- **ABOUT THIS EXERCISE**: Which lines in the entries below contain the string "agent"? Show each of them in full.
----- SOURCE INFORMATION -----
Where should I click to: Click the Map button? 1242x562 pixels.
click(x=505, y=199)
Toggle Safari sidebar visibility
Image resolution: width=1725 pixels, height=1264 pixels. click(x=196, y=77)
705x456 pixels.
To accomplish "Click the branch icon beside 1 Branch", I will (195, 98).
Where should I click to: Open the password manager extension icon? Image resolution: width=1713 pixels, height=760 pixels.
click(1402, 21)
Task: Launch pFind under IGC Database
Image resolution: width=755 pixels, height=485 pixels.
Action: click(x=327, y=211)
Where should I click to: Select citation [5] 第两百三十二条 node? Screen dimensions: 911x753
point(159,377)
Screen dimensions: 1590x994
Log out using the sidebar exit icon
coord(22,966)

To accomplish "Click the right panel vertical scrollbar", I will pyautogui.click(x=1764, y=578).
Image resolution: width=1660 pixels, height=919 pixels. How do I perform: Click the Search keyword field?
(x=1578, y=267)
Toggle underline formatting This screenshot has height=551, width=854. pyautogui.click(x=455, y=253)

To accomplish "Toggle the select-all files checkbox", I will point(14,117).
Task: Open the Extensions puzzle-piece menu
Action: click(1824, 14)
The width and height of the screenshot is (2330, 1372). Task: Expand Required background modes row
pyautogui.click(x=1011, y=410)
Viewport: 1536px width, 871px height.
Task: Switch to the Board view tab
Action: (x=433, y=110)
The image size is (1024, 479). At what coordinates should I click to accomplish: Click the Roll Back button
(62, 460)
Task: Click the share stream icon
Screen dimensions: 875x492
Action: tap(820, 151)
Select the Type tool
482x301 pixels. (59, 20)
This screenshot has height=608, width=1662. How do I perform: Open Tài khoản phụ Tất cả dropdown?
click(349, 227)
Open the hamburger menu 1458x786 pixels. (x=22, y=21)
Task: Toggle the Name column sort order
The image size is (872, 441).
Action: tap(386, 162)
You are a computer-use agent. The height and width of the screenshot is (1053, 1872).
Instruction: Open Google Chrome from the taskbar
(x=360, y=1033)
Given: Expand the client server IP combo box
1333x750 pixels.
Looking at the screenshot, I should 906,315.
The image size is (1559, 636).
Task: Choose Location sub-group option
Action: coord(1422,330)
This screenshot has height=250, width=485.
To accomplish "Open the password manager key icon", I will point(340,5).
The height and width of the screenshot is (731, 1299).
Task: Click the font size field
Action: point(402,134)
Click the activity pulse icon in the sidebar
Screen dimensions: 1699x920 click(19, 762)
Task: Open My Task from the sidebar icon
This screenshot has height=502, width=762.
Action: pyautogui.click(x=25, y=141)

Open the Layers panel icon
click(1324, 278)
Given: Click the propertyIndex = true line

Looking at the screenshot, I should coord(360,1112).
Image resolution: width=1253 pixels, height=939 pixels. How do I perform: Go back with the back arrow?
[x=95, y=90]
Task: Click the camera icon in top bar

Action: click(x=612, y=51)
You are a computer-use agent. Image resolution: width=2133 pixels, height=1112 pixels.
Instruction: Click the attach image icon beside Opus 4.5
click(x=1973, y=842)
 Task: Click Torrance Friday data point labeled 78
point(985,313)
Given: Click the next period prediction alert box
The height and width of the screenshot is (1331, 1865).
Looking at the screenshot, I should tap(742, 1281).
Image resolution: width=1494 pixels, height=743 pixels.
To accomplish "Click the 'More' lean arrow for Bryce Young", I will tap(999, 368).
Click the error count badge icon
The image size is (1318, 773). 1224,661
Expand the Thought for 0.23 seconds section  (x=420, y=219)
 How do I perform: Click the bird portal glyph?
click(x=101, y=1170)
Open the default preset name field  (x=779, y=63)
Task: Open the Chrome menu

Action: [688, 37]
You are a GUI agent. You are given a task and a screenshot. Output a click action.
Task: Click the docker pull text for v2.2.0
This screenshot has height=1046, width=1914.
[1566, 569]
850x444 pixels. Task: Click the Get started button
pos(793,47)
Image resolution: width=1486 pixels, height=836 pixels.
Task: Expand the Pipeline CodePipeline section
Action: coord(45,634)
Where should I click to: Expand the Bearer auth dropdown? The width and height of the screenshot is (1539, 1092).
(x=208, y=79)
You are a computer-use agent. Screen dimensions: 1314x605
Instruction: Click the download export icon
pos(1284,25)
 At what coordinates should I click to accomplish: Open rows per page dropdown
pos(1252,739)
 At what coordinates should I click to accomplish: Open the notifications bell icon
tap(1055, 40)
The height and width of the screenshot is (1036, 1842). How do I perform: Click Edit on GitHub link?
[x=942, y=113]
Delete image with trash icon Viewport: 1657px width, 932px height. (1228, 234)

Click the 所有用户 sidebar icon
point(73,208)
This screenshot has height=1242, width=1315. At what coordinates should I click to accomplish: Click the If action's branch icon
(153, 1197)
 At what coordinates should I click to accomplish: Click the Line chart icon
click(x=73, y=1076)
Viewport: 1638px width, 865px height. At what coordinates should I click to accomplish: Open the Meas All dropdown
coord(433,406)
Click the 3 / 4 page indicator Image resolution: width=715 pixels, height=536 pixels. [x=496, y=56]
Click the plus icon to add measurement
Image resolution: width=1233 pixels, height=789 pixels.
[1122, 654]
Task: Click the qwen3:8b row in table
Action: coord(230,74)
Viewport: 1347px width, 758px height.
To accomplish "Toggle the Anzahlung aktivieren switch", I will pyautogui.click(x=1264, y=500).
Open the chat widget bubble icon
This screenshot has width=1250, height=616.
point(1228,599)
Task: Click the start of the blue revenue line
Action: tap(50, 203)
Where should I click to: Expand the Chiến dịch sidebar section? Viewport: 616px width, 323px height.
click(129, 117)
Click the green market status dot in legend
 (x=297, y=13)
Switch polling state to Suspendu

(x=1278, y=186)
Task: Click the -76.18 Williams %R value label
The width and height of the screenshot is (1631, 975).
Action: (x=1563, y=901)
-----
- **RESULT**:
You are a computer-use agent. The height and width of the screenshot is (1053, 1872).
You are a computer-use agent. Image resolution: width=2133 pixels, height=1112 pixels.
You are a GUI agent. You are given a task and a screenshot. Output a click action.
You are a computer-use agent. Screen dimensions: 1314x605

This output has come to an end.